Estamos antes una crisis económica y social de gran envergadura dónde miles de personas llevan incluso años presentándose a entrevistas de trabajo sin conseguir un empleo.

En muchas ocasiones, la persona candidata se encuentra desconcertada por miles de razones y se autocuestiona diariamente preguntas tales como: ¿debo llamar a la empresa y preguntar si he sido seleccionado/a?, ¿debo enviar un correo electrónico completando más información sobre mi Curriculum?, ¿sería positivo buscar a personas que trabajen en esa empresa para contactar con ellas por Linkedin y así me puedan recomendar?, ¿he adaptado lo suficiente mi currículum?, ¿he podido transmitir lo buen candidato/a que soy?.

En el proceso de selección, existen diferentes etapas y es muy importante tomar conciencia de en cual estás en ese momento.

En primer lugar debes conocerte a ti mismo/a, ¿te has preguntado alguna vez cuáles son tus valores personales y/o profesionales?

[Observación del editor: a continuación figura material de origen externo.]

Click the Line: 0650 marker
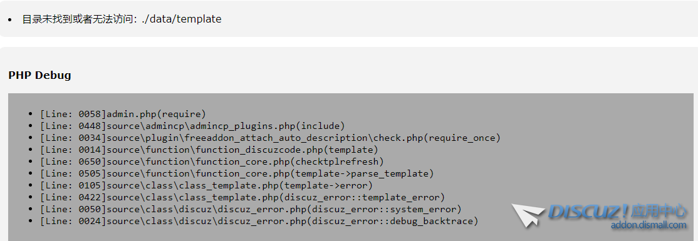This screenshot has height=241, width=698. point(73,162)
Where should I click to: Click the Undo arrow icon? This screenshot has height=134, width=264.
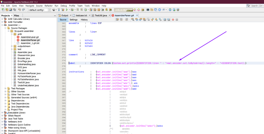tap(19, 10)
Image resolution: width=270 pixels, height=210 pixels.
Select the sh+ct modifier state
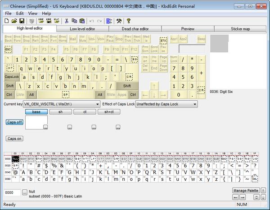(109, 112)
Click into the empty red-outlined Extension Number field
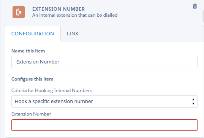 (x=104, y=125)
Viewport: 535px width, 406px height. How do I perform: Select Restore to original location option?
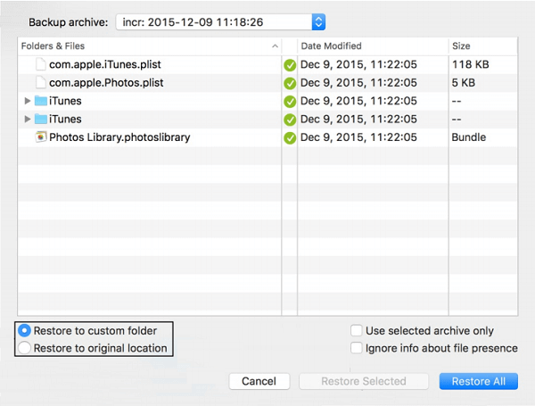pyautogui.click(x=25, y=348)
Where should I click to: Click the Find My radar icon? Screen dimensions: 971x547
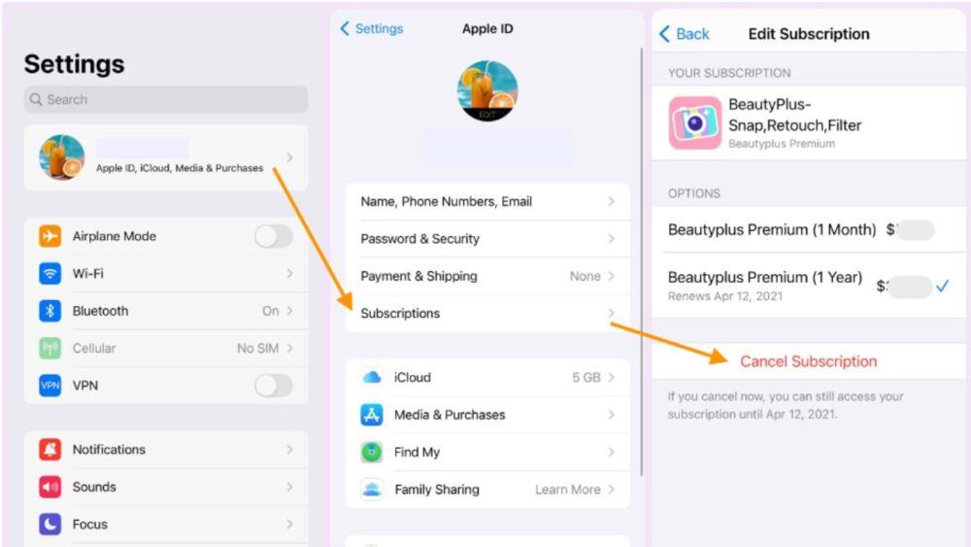372,452
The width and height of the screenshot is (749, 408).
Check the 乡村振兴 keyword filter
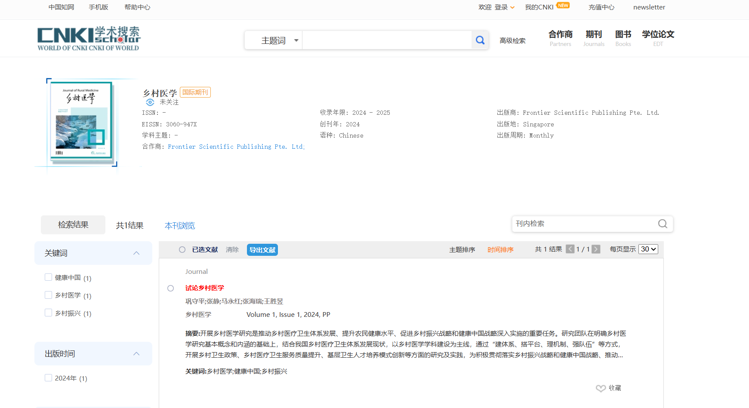[x=49, y=313]
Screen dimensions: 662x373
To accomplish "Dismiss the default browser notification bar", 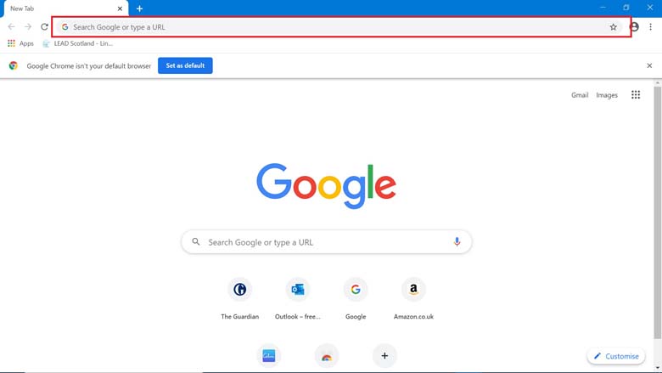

Nos cuesta mucho “sacar a la luz” cuáles son nuestras habilidades y competencias pero actualmente existen numerosas herramientas que nos ayudan a conseguirlo.

“Darse cuenta” y trabajar en ello es un paso muy importante para determinar hasta donde queremos llegar y que es lo que necesitamos para conseguirlo.

En tu trayecto profesional, has conseguido determinados logros, ¿tienes claro que logros conseguiste en esa empresa para la que trabajaste? Si no lo tienes claro tú, ¿cómo piensas transmitírselo a la persona que te está entrevistando?

Durante el desarrollo de la entrevista, cometemos errores que no nos hubiésemos permitido si fuésemos conscientes de la importancia que suponen.

Cuando la persona que te está entrevistando te pregunta sobre acontecimientos concretos, pretende comprobar la veracidad de los que estás diciendo. Puedes ser muy bueno/a en algo pero si no me puedes detallar al máximo una situación en la que lo fuiste, no te puedo considerar bueno/a.

Hay una serie de competencias y/o actitudes que buscan la mayoría de las organizaciones: trabajo en equipo, autoaprendizaje, entusiasmo…

En muchas ocasiones, no estaría de más preguntarse qué es lo que uno quiere para su vida personal y seguramente que la respuesta sería: encontrar a un/a persona honrada, entusiasta, positiva, trabajadora… Lo que podemos querer para nuestra vida, lo queremos también para nuestra empresa partiendo de un mínimo de conocimientos y/o aptitudes determinadas para el puesto.

Somos personas y no se trata de “vender” algo que no tienes, se trata de “mostrar lo que vales”.